PURPOSE: Although the improved overall survival (OS) of patients who receive Canvaxin (CancerVax Corp, Carlsbad, CA) polyvalent vaccine (PV) immunotherapy for metastatic melanoma has been correlated with cellular and humoral immune responses, the mechanisms of vaccine immunotherapy for early-stage melanoma are unclear. Specific immune responses to tumor-associated antigens might correlate with disease-free survival (DFS) and OS in patients receiving adjuvant PV therapy for primary melanoma. PATIENTS AND METHODS: Eighty-three patients received PV plus bacille Calmette-Guérin after wide excision of American Joint Committee on Cancer stage II melanoma. Humoral and cellular responses during the first 12 weeks of adjuvant immunotherapy were assessed by serum antibody titers to a tumor-associated 90-kd glycoprotein antigen (TA90) expressed by PV, and by delayed-type hypersensitivity (DTH) skin testing with PV (PV-DTH). RESULTS: At a median follow-up period of 46.6 months (range, 10.7 to 93.6 months), an increased PV-DTH response seemed to be associated with improved 5-year DFS (54% v 20%) and 5-year OS (75% v 60%), but the correlations were not statistically significant.
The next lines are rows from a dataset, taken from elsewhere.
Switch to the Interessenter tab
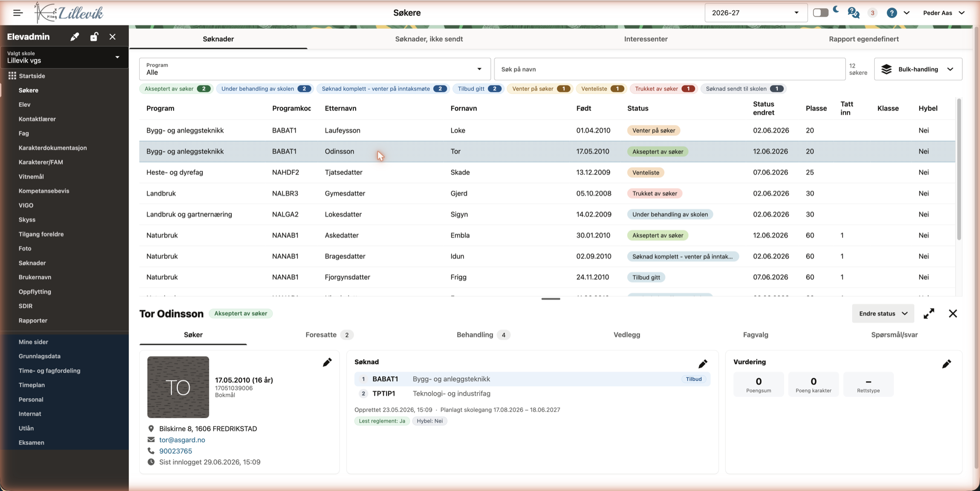The height and width of the screenshot is (491, 980). (x=645, y=39)
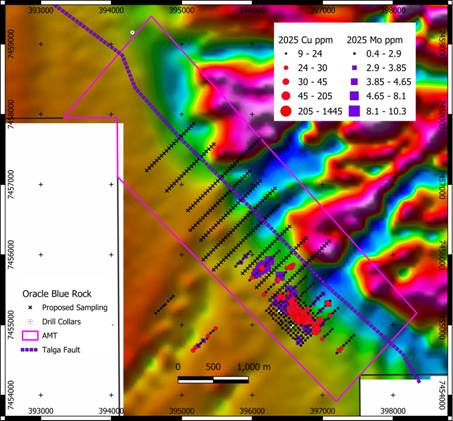
Task: Click the 3.85 - 4.65 Mo legend square
Action: click(x=354, y=82)
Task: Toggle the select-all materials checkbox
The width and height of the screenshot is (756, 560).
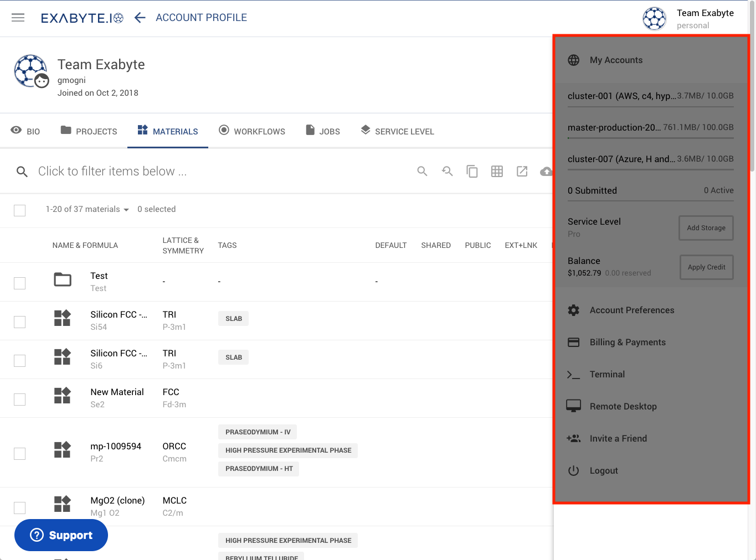Action: point(20,210)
Anti-TA90 immunoglobulin (Ig) M levels > or = 1:800 were significantly correlated with improved 5-year DFS and improved 5-year OS, and multivariate analysis identified anti-TA90 IgM as an independent prognostic factor for OS and DFS. CONCLUSION: These findings suggest that an increased IgM response in patients receiving PV therapy for stage II melanoma is associated with decreased recurrence and improved survival.